Не забыть и объемистого тома стихов, оставшегося в полном забвении (и, видимо, уже обреченного на него), за исключением юношеского (и наименее интересного) сборника
Наконец та часть его творчества, на чью долю выпал наибольший литературный «успех», но которая как раз менее всего интересовала автора:
Я думаю, замыслов, «сюжетов», текстов было на самом деле больше. Только через 30–35 лет после кончины автора книги его стали выходить и даже переиздаваться. Но хоть «рукописи не горят», настоящее признание редко согревает их. Бессмертие бывает нужно автору живым, причастным его здешней жизни, а не потусторонним, лишь «уважающим память». Иногда книги рождаются уже седыми, почтенными памятниками, они уже не вписываются в новую эпоху, не вызывают в ней «брожения умов». Случайными, хоть и почетными гостями приходят они на чужое новоселье.
Был еще один интимный уголок творчества Голосовкера, куда он особенно любил заглядывать (это седьмой сюжет), и где, как в теплице, он выращивал свои замыслы, которые засевались семенами афоризмов, набросков, черновиков. Предполагалось, что все эти всходы когда-нибудь разрастутся, составят, может быть, не одну книгу. Книга эта осталась в его и по сей день неразобранном архиве, в соседстве с рукописями, которые, как известно, не горят.

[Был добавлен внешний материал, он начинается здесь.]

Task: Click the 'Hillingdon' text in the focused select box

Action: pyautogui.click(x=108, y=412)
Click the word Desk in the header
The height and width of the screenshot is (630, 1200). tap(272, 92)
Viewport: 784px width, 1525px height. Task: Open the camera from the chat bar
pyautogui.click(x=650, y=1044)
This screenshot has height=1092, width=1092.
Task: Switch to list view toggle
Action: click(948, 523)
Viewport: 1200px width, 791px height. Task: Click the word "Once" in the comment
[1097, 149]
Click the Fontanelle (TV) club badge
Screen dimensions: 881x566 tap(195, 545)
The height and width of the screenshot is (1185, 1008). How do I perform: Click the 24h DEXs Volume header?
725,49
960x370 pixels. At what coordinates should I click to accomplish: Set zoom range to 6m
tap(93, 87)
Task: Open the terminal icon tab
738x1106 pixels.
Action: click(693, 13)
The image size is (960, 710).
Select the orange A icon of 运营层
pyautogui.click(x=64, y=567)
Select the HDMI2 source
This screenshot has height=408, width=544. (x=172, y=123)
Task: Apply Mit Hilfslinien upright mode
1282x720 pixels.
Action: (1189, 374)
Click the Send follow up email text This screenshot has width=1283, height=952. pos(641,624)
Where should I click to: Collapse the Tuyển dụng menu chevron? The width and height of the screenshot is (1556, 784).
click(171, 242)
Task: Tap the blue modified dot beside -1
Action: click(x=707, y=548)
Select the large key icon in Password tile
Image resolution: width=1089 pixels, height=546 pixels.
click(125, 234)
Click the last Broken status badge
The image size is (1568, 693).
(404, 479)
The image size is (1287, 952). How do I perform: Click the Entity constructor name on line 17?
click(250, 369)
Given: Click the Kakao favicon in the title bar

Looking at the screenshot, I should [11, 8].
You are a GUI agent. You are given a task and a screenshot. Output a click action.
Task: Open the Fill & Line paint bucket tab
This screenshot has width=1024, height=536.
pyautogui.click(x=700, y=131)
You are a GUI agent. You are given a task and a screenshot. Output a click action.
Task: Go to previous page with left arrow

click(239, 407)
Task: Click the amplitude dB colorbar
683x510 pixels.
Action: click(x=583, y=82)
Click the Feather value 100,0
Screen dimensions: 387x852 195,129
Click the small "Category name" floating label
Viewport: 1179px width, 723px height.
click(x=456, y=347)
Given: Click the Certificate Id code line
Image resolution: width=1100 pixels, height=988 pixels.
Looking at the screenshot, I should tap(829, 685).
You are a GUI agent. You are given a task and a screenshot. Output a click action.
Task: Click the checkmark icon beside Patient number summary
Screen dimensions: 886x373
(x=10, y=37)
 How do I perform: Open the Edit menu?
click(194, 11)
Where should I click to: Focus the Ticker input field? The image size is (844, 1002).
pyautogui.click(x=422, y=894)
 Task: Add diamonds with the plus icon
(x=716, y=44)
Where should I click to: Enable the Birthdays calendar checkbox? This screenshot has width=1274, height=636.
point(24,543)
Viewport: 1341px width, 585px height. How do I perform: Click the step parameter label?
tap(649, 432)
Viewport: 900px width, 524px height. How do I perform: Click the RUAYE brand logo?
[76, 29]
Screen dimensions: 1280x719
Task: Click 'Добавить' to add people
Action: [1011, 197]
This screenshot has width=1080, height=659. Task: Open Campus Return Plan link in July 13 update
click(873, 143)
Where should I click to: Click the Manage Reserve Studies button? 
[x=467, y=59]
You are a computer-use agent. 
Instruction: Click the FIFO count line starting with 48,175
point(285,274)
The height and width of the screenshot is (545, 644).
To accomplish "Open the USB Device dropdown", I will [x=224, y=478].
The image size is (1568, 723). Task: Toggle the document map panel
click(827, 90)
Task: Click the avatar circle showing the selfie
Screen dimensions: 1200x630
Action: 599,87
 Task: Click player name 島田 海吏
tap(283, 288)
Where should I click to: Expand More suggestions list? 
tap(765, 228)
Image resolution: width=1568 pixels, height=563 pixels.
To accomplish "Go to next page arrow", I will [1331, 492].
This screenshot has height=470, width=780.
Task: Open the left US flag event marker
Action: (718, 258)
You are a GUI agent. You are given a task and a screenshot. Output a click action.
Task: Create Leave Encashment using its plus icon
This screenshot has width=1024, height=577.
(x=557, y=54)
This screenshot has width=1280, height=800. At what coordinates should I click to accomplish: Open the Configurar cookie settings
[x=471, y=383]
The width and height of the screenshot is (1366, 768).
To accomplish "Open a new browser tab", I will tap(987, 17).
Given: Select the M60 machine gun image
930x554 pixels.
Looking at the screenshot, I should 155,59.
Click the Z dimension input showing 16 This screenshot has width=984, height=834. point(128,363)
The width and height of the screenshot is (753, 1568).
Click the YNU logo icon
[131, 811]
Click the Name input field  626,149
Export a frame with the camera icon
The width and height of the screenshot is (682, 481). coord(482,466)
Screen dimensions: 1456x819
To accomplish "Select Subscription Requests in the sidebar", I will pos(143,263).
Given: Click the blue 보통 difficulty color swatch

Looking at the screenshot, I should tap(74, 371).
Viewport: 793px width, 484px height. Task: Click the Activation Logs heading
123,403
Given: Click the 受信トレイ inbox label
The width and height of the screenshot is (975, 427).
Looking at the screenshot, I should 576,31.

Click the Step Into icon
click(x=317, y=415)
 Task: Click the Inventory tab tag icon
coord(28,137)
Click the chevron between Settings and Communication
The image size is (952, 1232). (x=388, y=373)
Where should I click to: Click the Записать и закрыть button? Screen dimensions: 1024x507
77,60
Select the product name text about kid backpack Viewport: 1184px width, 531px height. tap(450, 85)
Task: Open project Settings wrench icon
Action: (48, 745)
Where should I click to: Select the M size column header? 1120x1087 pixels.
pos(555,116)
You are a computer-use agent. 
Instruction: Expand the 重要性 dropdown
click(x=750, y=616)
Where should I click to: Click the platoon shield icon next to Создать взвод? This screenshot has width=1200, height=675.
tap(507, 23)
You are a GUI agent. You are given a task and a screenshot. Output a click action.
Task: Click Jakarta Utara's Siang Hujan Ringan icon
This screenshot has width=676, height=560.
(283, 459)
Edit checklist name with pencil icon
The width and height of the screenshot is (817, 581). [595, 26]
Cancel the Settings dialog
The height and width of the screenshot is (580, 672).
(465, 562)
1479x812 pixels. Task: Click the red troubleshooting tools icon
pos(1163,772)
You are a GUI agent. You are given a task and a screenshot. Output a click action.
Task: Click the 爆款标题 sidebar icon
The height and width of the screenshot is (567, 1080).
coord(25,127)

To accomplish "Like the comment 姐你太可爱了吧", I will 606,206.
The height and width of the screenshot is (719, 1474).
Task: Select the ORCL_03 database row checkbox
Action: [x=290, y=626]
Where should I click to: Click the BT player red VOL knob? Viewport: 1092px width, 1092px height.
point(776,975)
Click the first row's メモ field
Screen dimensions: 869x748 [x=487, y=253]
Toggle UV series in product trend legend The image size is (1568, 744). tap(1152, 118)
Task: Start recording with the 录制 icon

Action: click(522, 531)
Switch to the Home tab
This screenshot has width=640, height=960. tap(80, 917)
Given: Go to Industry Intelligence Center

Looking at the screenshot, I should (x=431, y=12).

Вероятно, после него осталось еще множество писем, которые часто бывают интересней всего.
Последнее, что я помню в один из последних месяцев его жизни: лицо, до недавних «нормальных» дней еще отмеченное резко очерченной красотой и породой, ставшее теперь почти страшным, искаженное судорогой и кровоизлиянием в глаз, сгорбленную фигуру в дверях и прижатую к груди рукопись Имагинативного Абсолюта[268], его хрупкое здешнее бессмертие в ветшающих листочках. Ныне оно стало такой уязвимой, обреченной вещью, с которой он не расставался ни на минуту, пряча под матрацем койки своей палаты (чтобы не украли!). Он взял эту рукопись с собой, когда провожал меня до лестницы, до запертой больничной двери.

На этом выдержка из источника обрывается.